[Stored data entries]
=-=-=-=-=
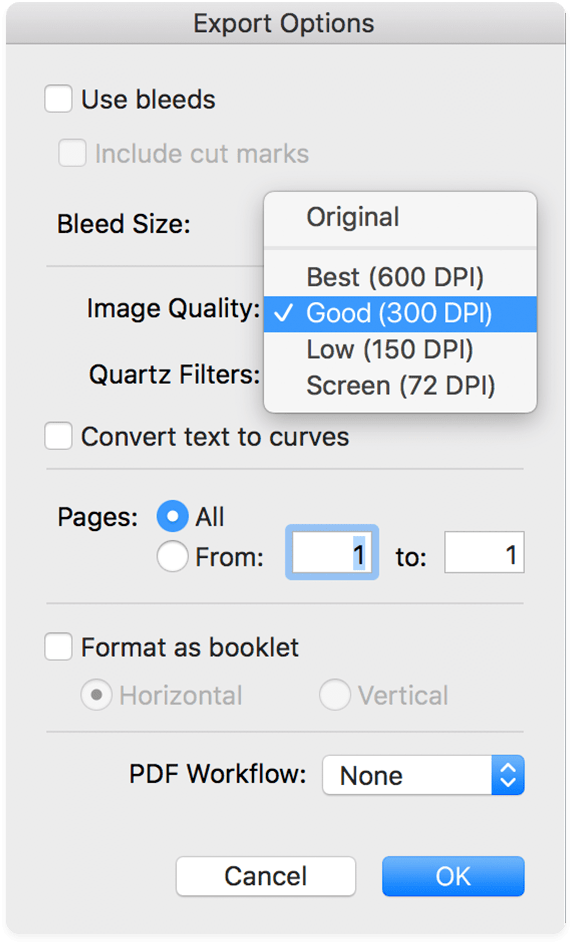Pick Best (600 DPI) quality
572x944 pixels.
(x=400, y=277)
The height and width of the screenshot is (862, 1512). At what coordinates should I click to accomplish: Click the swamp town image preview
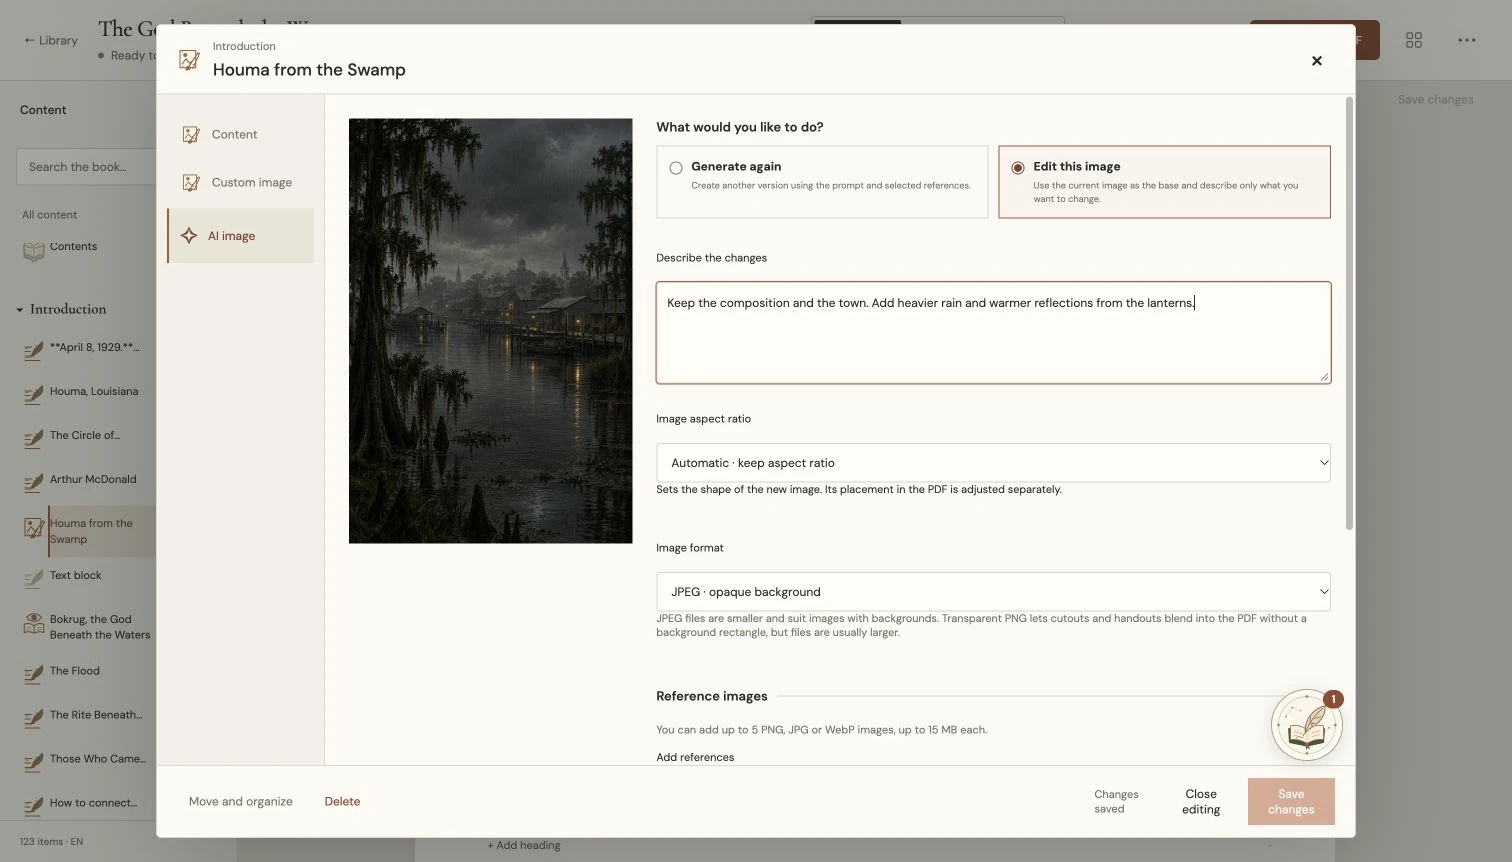490,331
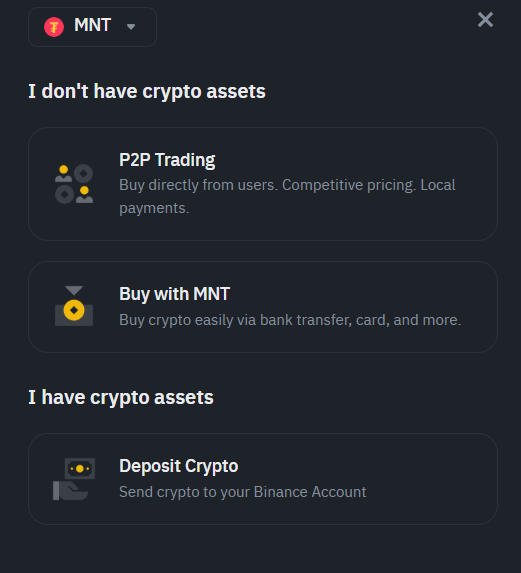Expand the MNT currency dropdown arrow
Screen dimensions: 521x573
pos(131,27)
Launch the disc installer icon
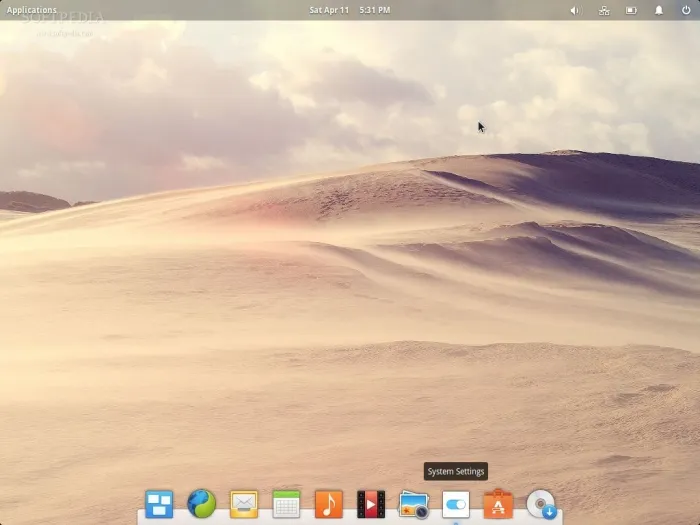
=-=-=-=-=
## Required action
Give back, word for word, the lines from the line that contains "The height and" through the last line of the records, with no pictures and nothing else.

## Exercise answer
The height and width of the screenshot is (862, 1512). At what coordinates should I click to accomplish: Click the swamp town image preview
490,331
Expand the MNT currency dropdown arrow
Screen dimensions: 521x573
pos(131,27)
Launch the disc installer icon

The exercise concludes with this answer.